Pour comprendre comment les autres vivent leur foi chrétienne, n’hésite pas à les interroger, leur faire raconter.

Nous avons été structurés par une autre histoire. Nous venons d’une rationalité occidentale dans laquelle nous pensons que nous pourrons tout comprendre. L’expérience spirituelle de ce type de coopération, c’est d’accepter de ne pas comprendre l’autre. Il faut accepter de se laisser conduire par l’autre, d’entrer en dialogue avec lui, de se laisser toucher par son mystère. C’est seulement une expérience spirituelle qui peut nous ouvrir au mystère de l’autre.
En Asie, les gens ne peuvent pas vous dire non. Si vous exigez des choses durement, ils vous diront « oui » mais ne le feront pas ; Vous penserez peut-être que ce sont des menteurs, mais dans leur culture, ils ne peuvent pas vous dire non.
Un prêtre africain ramasse de l’argent en France pour payer son billet de retour. Vous êtes tentés de lui dire : « Mais demande l’argent à ton évêque. » Il ne peut pas de demander, car il ferait perdre la face à son évêque.

Données affichées |
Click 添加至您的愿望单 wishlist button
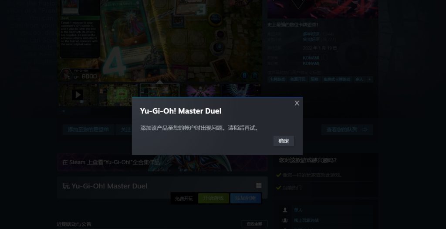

Consignes de travail |
A - D'après l'extrait sur la coopération interculturelle, pourquoi le prêtre africain ne peut-il pas demander l'argent à son évêque ?
B - Reprenez l'extrait sur la coopération interculturelle après sa dernière phrase et poursuivez-le.
Les données proviennent d'une autre source.

Résultats dans l'ordre |
A - Parce qu'il ferait perdre la face à son évêque.

B -
Une jeune fille africaine vit de façon très précaire en France. Vous lui dites : « Tu ne serais pas mieux dans ton pays ? » Et elle de répondre : « Vous ne vous rendez pas compte que la précarité en France est bien préférable à la vie dans mon pays. »
Cette aventure que vous allez vivre pendant deux ans est une chance pour vous ; elle va vous permettre de découvrir des choses sur vous (un petit peu) et des choses sur les autres.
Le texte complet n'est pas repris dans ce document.